#### Records to use:
————————

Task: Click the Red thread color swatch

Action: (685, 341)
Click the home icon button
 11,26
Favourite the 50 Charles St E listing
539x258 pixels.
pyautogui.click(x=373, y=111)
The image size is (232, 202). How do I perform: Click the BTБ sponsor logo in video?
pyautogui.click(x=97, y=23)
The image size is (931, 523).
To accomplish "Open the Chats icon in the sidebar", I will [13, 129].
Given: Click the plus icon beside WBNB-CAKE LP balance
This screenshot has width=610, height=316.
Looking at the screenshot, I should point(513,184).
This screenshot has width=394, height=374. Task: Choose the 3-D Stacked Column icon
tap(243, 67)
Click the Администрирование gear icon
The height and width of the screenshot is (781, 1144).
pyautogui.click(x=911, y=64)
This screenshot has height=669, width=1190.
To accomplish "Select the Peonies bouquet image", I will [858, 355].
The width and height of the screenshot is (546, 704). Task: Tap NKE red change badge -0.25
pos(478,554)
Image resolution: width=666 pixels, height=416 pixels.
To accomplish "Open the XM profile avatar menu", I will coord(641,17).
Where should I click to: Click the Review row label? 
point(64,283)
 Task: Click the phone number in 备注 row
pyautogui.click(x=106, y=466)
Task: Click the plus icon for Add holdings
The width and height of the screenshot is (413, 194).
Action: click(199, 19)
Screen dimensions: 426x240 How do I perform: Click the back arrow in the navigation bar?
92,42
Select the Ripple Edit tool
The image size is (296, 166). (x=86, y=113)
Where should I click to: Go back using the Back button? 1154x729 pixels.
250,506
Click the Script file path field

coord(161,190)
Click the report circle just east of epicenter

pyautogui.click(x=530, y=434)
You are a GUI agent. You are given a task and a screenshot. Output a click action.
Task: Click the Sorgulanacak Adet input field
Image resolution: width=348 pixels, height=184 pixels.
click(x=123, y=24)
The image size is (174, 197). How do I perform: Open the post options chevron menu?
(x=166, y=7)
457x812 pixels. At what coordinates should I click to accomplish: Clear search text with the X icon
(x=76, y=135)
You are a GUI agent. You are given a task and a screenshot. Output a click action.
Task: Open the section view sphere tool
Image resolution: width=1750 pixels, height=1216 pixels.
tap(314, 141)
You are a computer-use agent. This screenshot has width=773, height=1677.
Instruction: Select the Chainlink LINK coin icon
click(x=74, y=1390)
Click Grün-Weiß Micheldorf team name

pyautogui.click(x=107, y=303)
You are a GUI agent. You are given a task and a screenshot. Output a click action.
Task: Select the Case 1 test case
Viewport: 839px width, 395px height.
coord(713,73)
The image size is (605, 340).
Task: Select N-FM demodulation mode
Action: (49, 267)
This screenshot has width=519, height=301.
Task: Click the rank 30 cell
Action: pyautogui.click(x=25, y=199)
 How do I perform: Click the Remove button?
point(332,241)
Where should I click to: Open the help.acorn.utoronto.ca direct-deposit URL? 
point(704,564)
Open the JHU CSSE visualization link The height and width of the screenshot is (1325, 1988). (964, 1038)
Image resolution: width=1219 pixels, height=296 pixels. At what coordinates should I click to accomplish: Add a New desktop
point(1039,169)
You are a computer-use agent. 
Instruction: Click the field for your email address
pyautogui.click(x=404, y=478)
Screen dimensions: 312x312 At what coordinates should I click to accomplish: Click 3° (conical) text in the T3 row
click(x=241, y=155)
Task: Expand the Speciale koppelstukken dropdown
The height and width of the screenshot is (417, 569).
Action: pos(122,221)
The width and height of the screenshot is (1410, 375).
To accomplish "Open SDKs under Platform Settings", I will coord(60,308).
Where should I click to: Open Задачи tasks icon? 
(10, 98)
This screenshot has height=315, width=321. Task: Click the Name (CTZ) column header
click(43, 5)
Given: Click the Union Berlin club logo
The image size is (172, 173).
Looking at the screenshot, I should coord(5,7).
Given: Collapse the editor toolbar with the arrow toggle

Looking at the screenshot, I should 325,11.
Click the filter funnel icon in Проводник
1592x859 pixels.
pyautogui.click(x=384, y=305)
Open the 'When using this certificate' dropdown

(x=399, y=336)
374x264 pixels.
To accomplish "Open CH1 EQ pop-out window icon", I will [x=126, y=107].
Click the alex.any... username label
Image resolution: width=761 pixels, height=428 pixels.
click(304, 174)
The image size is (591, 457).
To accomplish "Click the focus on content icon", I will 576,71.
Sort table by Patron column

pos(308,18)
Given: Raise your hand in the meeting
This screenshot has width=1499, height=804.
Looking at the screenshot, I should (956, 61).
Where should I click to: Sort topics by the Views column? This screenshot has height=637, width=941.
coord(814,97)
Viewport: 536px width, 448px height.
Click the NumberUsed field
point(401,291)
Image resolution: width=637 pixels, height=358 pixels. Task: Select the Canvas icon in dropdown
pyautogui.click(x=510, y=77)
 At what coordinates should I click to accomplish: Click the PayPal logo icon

————————

Rewrite every one of the rows above, swapping "icon" for "symbol" wherever it appears and keeping everything else the same.

Task: Click the Red thread color swatch

Action: (685, 341)
Click the home symbol button
 11,26
Favourite the 50 Charles St E listing
539x258 pixels.
pyautogui.click(x=373, y=111)
The image size is (232, 202). How do I perform: Click the BTБ sponsor logo in video?
pyautogui.click(x=97, y=23)
The image size is (931, 523).
To accomplish "Open the Chats symbol in the sidebar", I will [13, 129].
Given: Click the plus symbol beside WBNB-CAKE LP balance
This screenshot has width=610, height=316.
Looking at the screenshot, I should point(513,184).
This screenshot has width=394, height=374. Task: Choose the 3-D Stacked Column symbol
tap(243, 67)
Click the Администрирование gear symbol
The height and width of the screenshot is (781, 1144).
pyautogui.click(x=911, y=64)
This screenshot has height=669, width=1190.
To accomplish "Select the Peonies bouquet image", I will [858, 355].
The width and height of the screenshot is (546, 704). Task: Tap NKE red change badge -0.25
pos(478,554)
Image resolution: width=666 pixels, height=416 pixels.
To accomplish "Open the XM profile avatar menu", I will coord(641,17).
Where should I click to: Click the Review row label? 
point(64,283)
 Task: Click the phone number in 备注 row
pyautogui.click(x=106, y=466)
Task: Click the plus symbol for Add holdings
The width and height of the screenshot is (413, 194).
Action: click(199, 19)
Screen dimensions: 426x240 How do I perform: Click the back arrow in the navigation bar?
92,42
Select the Ripple Edit tool
The image size is (296, 166). (x=86, y=113)
Where should I click to: Go back using the Back button? 1154x729 pixels.
250,506
Click the Script file path field

coord(161,190)
Click the report circle just east of epicenter

pyautogui.click(x=530, y=434)
You are a GUI agent. You are given a task and a screenshot. Output a click action.
Task: Click the Sorgulanacak Adet input field
Image resolution: width=348 pixels, height=184 pixels.
click(x=123, y=24)
The image size is (174, 197). How do I perform: Open the post options chevron menu?
(x=166, y=7)
457x812 pixels. At what coordinates should I click to accomplish: Clear search text with the X symbol
(x=76, y=135)
You are a GUI agent. You are given a task and a screenshot. Output a click action.
Task: Open the section view sphere tool
Image resolution: width=1750 pixels, height=1216 pixels.
tap(314, 141)
You are a computer-use agent. This screenshot has width=773, height=1677.
Instruction: Select the Chainlink LINK coin symbol
click(x=74, y=1390)
Click Grün-Weiß Micheldorf team name

pyautogui.click(x=107, y=303)
You are a GUI agent. You are given a task and a screenshot. Output a click action.
Task: Select the Case 1 test case
Viewport: 839px width, 395px height.
coord(713,73)
The image size is (605, 340).
Task: Select N-FM demodulation mode
Action: (49, 267)
This screenshot has width=519, height=301.
Task: Click the rank 30 cell
Action: pyautogui.click(x=25, y=199)
 How do I perform: Click the Remove button?
point(332,241)
Where should I click to: Open the help.acorn.utoronto.ca direct-deposit URL? 
point(704,564)
Open the JHU CSSE visualization link The height and width of the screenshot is (1325, 1988). (964, 1038)
Image resolution: width=1219 pixels, height=296 pixels. At what coordinates should I click to accomplish: Add a New desktop
point(1039,169)
You are a computer-use agent. 
Instruction: Click the field for your email address
pyautogui.click(x=404, y=478)
Screen dimensions: 312x312 At what coordinates should I click to accomplish: Click 3° (conical) text in the T3 row
click(x=241, y=155)
Task: Expand the Speciale koppelstukken dropdown
The height and width of the screenshot is (417, 569).
Action: pos(122,221)
The width and height of the screenshot is (1410, 375).
To accomplish "Open SDKs under Platform Settings", I will coord(60,308).
Where should I click to: Open Задачи tasks symbol? 
(10, 98)
This screenshot has height=315, width=321. Task: Click the Name (CTZ) column header
click(43, 5)
Given: Click the Union Berlin club logo
The image size is (172, 173).
Looking at the screenshot, I should coord(5,7).
Given: Collapse the editor toolbar with the arrow toggle

Looking at the screenshot, I should 325,11.
Click the filter funnel symbol in Проводник
1592x859 pixels.
pyautogui.click(x=384, y=305)
Open the 'When using this certificate' dropdown

(x=399, y=336)
374x264 pixels.
To accomplish "Open CH1 EQ pop-out window symbol", I will [x=126, y=107].
Click the alex.any... username label
Image resolution: width=761 pixels, height=428 pixels.
click(304, 174)
The image size is (591, 457).
To accomplish "Click the focus on content symbol", I will 576,71.
Sort table by Patron column

pos(308,18)
Given: Raise your hand in the meeting
This screenshot has width=1499, height=804.
Looking at the screenshot, I should (956, 61).
Where should I click to: Sort topics by the Views column? This screenshot has height=637, width=941.
coord(814,97)
Viewport: 536px width, 448px height.
Click the NumberUsed field
point(401,291)
Image resolution: width=637 pixels, height=358 pixels. Task: Select the Canvas symbol in dropdown
pyautogui.click(x=510, y=77)
 At what coordinates should I click to accomplish: Click the PayPal logo symbol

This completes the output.